Re: gluster source code help

jayakrishnan mm <jayakrishnan.mm@xxxxxxxxx> · Mon, 13 Feb 2017 17:25:08 +0800

Hi Ravi,Thanks .  I have created a simple 2 node replica volume.

root@dhcp-192-168-36-220:/home/user/gluster/rep-brick1#  gluster v info rep-vol

Volume Name: rep-vol
Type: Replicate
Volume ID: c9c9ef39-27e5-44d5-be69-82423c743304
Status: Started
Number of Bricks: 1 x 2 = 2
Transport-type: tcp
Bricks:
Brick1: 192.168.36.220:/home/user/gluster/rep-brick1
Brick2: 192.168.36.220:/home/user/gluster/rep-brick2
Options Reconfigured:
features.inode-quota: off
features.quota: off
performance.readdir-ahead: on

 Killed brick1 process.

root@dhcp-192-168-36-220:/home/user/gluster/rep-brick1# gluster v status rep-vol
Status of volume: rep-vol
Gluster process                             TCP Port  RDMA Port  Online  Pid
------------------------------------------------------------------------------
Brick 192.168.36.220:/home/user/gluster/rep
-brick1                                     N/A       N/A        N       N/A  
Brick 192.168.36.220:/home/user/gluster/rep
-brick2                                     49211     0          Y       20157
NFS Server on localhost                     N/A       N/A        N       N/A  
Self-heal Daemon on localhost               N/A       N/A        Y       20186

Task Status of Volume rep-vol
------------------------------------------------------------------------------
There are no active volume task

And copying wish.txt  to mount  directory.

From brick2 ,

root@dhcp-192-168-36-220:/home/user/gluster/rep-brick2/.glusterfs# getfattr -d -e hex -m . ../wish.txt 
# file: ../wish.txt
trusted.afr.dirty=0x000000000000000000000000
trusted.afr.rep-vol-client-0=0x000000020000000100000000
trusted.bit-rot.version=0x0200000000000000589ab1410003e910
trusted.gfid=0xe9f3aafb3f844bca8922a00d48abc643

root@dhcp-192-168-36-220:/home/user/gluster/rep-brick2/.glusterfs/indices/xattrop# ll
total 8
drw------- 2 root root 4096 Feb  8 13:50 ./
drw------- 4 root root 4096 Feb  8 13:48 ../
---------- 4 root root    0 Feb  8 13:50 00000000-0000-0000-0000-000000000001
---------- 4 root root    0 Feb  8 13:50 00000000-0000-0000-0000-000000000005
---------- 4 root root    0 Feb  8 13:50 e9f3aafb-3f84-4bca-8922-a00d48abc643
---------- 4 root root    0 Feb  8 13:50 xattrop-b3beb437-cea4-46eb-9eb4-8d83bfa7baa1

 In the above, I can see the gfid of wish.txt (e9f3aafb-3f84-4bca-8922-a00d48abc643) , which need  to be healed.
1. What are  " 00000000-0000-0000-0000-000000000001" and "00000000-0000-0000-0000-000000000005 " ?
(I can understand trusted.afr.rep-vol-client-0  as the changelog of brick1  as seen by brick2--- from  https://github.com/gluster/glusterfs-specs/blob/master/done/Features/afr-v1.md)

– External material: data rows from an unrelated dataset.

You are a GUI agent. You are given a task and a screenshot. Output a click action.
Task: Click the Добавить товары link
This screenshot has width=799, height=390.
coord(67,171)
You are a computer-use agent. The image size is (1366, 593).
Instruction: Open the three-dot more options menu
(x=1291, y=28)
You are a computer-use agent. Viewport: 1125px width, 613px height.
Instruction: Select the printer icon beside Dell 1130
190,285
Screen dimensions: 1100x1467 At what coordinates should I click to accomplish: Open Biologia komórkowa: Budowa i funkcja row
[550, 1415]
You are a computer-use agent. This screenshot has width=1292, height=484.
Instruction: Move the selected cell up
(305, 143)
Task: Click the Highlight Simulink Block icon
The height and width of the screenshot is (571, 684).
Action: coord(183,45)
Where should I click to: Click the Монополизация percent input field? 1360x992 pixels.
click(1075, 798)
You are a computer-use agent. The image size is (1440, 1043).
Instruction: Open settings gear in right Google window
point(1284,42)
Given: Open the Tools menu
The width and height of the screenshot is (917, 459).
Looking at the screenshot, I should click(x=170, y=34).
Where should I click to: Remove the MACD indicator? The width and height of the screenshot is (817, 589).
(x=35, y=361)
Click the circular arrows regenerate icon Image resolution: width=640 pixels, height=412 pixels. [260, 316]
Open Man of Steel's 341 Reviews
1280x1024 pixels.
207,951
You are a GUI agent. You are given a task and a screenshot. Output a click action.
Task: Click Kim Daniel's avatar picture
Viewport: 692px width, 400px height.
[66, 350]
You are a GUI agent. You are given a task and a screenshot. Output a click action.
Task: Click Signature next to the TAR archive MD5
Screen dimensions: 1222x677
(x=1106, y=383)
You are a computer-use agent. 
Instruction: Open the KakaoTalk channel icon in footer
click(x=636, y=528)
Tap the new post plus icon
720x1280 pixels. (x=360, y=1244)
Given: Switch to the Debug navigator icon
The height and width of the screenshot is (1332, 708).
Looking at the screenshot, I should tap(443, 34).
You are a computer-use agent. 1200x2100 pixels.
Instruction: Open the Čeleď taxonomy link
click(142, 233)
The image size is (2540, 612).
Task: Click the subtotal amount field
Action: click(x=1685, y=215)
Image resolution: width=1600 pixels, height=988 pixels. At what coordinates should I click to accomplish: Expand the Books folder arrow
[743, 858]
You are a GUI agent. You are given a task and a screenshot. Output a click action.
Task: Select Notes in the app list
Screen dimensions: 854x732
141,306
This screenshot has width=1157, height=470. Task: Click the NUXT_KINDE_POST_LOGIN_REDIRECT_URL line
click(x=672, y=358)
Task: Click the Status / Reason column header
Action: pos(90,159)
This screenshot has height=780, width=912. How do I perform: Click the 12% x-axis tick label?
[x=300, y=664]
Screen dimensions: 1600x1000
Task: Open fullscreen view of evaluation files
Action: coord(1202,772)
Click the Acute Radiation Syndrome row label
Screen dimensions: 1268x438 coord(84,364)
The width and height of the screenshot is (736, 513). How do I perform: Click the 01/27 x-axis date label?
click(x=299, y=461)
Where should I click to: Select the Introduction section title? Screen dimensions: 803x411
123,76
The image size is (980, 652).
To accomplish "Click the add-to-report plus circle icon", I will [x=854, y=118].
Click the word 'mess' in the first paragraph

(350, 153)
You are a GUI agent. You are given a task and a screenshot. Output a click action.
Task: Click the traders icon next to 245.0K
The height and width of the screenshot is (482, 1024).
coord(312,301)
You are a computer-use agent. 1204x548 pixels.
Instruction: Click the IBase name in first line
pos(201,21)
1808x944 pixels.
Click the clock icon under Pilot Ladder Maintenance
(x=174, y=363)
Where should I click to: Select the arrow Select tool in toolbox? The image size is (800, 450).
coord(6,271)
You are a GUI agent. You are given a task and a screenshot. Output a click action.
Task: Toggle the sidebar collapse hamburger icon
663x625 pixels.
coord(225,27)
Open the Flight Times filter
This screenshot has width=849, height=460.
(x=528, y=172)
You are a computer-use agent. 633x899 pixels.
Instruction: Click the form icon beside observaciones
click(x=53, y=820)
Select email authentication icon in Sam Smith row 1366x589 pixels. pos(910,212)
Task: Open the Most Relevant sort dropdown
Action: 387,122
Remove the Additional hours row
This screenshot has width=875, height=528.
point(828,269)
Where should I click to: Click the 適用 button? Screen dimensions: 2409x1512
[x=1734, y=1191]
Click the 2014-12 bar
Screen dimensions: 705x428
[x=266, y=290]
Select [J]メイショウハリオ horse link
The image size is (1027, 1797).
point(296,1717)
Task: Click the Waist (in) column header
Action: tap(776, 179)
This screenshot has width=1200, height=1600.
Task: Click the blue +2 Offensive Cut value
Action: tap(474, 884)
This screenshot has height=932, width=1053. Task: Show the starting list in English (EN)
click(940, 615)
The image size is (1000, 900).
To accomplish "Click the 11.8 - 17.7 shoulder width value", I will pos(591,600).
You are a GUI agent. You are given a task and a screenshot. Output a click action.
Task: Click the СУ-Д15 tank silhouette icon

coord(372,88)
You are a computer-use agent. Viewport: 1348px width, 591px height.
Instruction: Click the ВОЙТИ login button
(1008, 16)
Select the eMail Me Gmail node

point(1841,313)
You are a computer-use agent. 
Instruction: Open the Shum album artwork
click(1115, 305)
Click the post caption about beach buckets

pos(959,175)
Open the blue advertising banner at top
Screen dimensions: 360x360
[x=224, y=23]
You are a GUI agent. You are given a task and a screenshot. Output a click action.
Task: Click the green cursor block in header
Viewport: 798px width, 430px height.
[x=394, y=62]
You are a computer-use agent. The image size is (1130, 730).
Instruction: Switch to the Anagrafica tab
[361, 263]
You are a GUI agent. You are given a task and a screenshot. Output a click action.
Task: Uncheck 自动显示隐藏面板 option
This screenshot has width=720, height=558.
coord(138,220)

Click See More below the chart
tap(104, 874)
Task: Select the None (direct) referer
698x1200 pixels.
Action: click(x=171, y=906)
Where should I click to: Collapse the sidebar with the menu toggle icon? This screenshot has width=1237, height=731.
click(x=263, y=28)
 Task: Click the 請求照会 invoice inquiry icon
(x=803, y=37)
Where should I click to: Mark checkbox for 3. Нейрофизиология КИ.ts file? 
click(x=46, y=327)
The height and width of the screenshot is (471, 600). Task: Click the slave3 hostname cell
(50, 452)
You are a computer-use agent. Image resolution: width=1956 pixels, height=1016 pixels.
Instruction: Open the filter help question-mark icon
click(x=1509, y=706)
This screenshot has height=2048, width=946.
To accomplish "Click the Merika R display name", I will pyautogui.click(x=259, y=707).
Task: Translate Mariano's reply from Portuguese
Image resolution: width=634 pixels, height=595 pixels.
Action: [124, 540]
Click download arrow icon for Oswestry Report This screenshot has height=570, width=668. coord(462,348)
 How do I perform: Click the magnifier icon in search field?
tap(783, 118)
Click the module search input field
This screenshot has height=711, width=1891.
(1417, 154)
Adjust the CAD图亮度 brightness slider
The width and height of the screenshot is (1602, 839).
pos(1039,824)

2.  I know xattrop-* is a base file. How this is related  to the files which require  healing ? (Assuming more than one file to be healed).
    What does  the numeric part on xattrop-*   ( xattrop-b3beb437-cea4-46eb-9eb4-8d83bfa7baa1) signify?

3. After brick1 is brought to online, the file is healed. Now only xattrop-* remain  under .glusterfs/indices/xattrop.
  But still  there  is  gfid entry in .glusterfs/e9/f3   directory. Is this an  expected  behavior?

On Tue, Feb 7, 2017 at 8:21 PM, Ravishankar N <ravishankar@xxxxxxxxxx> wrote:

    On 02/07/2017 01:32 PM, jayakrishnan mm
      wrote:

          On Mon, Feb 6, 2017 at 6:05 PM,
            Ravishankar N <ravishankar@xxxxxxxxxx>
            wrote:

                    On
                      02/06/2017 03:15 PM, jayakrishnan mm wrote:

                          On Mon, Feb 6, 2017
                            at 2:36 PM, jayakrishnan mm <jayakrishnan.mm@xxxxxxxxx>
                            wrote:

                                      On
                                        Fri, Feb 3, 2017 at 7:58 PM,
                                        Ravishankar N <ravishankar@xxxxxxxxxx>
                                        wrote:

                                              On
                                                02/03/2017 09:14 AM,
                                                jayakrishnan mm wrote:

                                                    On
                                                      Thu, Feb 2, 2017
                                                      at 8:17 PM,
                                                      Ravishankar N <ravishankar@xxxxxxxxxx>
                                                      wrote:

                                                          On
                                                          02/02/2017
                                                          10:46 AM,
                                                          jayakrishnan
                                                          mm wrote:

                                                          Hi

                                                          How  do I
                                                          determine,
                                                          which part of
                                                          the  code is
                                                          run on the
                                                          client, and
                                                          which part of
                                                          the code is
                                                          run on the
                                                          server
                                                          nodes by
                                                          merely looking
                                                          at the the
                                                          glusterfs 
                                                          source code ?
                                                          I knew 
                                                          there are
                                                          client side 
                                                          and server
                                                          side
                                                          translators
                                                          which will run
                                                          on respective
                                                          platforms. I
                                                          am looking at
                                                          part of self
                                                          heal daemon
                                                          source
                                                           (ec/afr)
                                                          which will run
                                                          on the server
                                                          nodes  and 
                                                          the part which
                                                          run on the
                                                          clients.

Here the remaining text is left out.